Tips & tricks per andare ovunque con il carrello portamoto

Il carrello portamoto è uno di quegli accessori desiderabile dai motociclisti più incalliti. Trasportare la propria due ruote anche in vacanza è un sogno di molti, trovando così il giusto compromesso tra la comodità degli spazi dell’automobile e la libertà di guidare la propria moto anche nei luoghi di villeggiatura e soprattutto durante la stagione estiva. Ma al tempo stesso il carrello diventa fondamentale per chi vuole godersi le uscite in pista ed essere completamente indipendente dagli amici che hanno il furgone, ma danno sistematicamente “buca” all’ultimo minuto.

Come comportarsi

Se l’automobile è sprovvista di gancio al traino, bisogna assicurarsi che chi lo monta si occuperà anche delle pratiche di omologazione dell’auto.
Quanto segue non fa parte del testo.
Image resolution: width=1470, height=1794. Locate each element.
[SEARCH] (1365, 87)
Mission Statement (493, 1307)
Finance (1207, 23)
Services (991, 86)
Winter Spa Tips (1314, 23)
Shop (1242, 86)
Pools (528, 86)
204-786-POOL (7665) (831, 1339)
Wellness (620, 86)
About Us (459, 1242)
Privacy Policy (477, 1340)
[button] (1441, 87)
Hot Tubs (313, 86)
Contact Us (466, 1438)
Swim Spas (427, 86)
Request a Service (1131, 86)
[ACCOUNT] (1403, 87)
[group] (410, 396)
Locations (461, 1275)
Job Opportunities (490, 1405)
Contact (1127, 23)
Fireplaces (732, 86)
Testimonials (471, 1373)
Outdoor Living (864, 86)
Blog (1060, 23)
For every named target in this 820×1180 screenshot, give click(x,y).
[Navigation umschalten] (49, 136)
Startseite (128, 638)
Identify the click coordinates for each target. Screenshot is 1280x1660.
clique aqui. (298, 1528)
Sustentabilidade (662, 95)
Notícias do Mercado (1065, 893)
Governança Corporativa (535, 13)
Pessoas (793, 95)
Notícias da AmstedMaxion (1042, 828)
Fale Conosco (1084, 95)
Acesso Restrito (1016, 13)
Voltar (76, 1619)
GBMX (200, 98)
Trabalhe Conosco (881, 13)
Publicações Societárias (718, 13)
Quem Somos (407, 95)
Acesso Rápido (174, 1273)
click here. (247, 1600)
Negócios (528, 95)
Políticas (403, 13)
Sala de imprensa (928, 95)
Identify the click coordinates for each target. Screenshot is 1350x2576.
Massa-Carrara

Nel caso di acquisto di un carrello usato, sarà necessario effettuare il passaggio di proprietà, e fare un check generale sul buono stato degli pneumatici, sospensioni, luci, freni e della struttura. Se parliamo di un carrello nuovo, bisogna verificare se il costo comprende immatricolazione e targa ripetitrice.

Cosa sapere

Per legge la massa trainabile di una auto di medie dimensioni è di circa 600 kg. Questo significa che, tolto il peso del carrello, non è possibile trasportare più di due moto (a meno che non siano molto leggere), nonostante le slitte del carrello possano essere tre.       Un dettaglio molto importante sono gli anelli a cui fissare le cinghie della moto: l’ideale è che siano laterali e distanti dalla slitta, questo perché la tenuta delle cinghie migliora se viene esercitata una trazione diagonale.Un aspetto poco conosciuto ma importante è la copertura assicurativa. Finché il carrello portamoto è agganciato all’auto, ogni possibile danno è coperto dalla Rc Auto, mentre se causa danni quando è sganciato, viene considerato come una vettura vera e propria. Il consiglio è quello di lasciare il carrello in un luogo sicuro e lontano da possibili incidenti, altrimenti conviene valutare la stipula di un piano assicurativo.